_Task directions:_ Exactly as they appear, please output the lines from the one with "Click the Split Editor icon at top right" through the end of the material, without pictures.

_Records provided:_
========================================================================

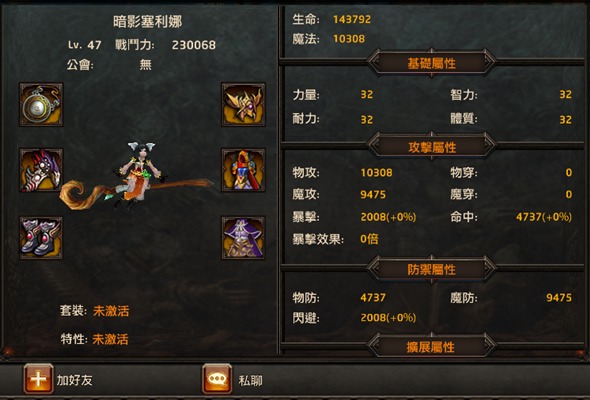Image resolution: width=590 pixels, height=400 pixels.
Task: Select the 攻擊屬性 section header
Action: (432, 147)

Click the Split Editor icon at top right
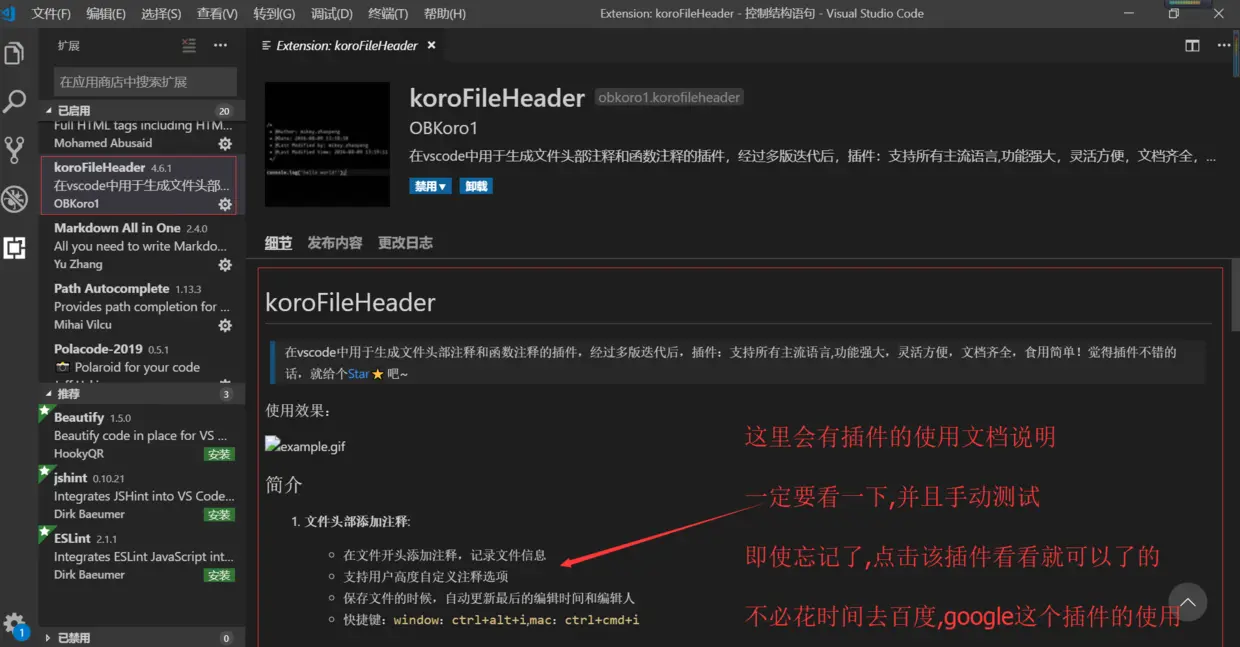1191,45
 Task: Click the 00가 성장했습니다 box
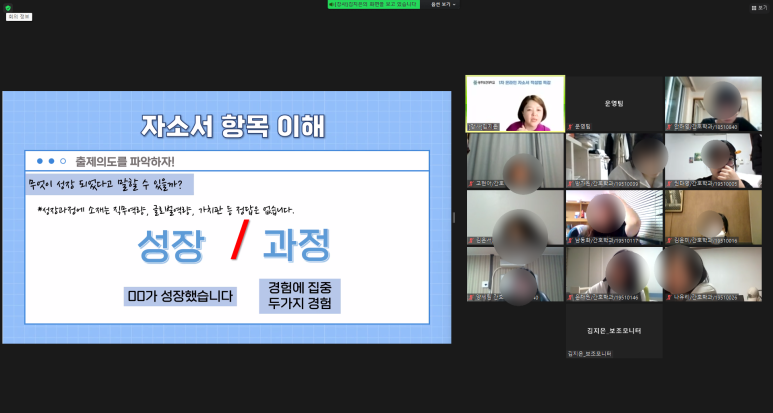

========================================================================

_Answer box:_
Click the Split Editor icon at top right
1191,45
 Task: Click the 00가 성장했습니다 box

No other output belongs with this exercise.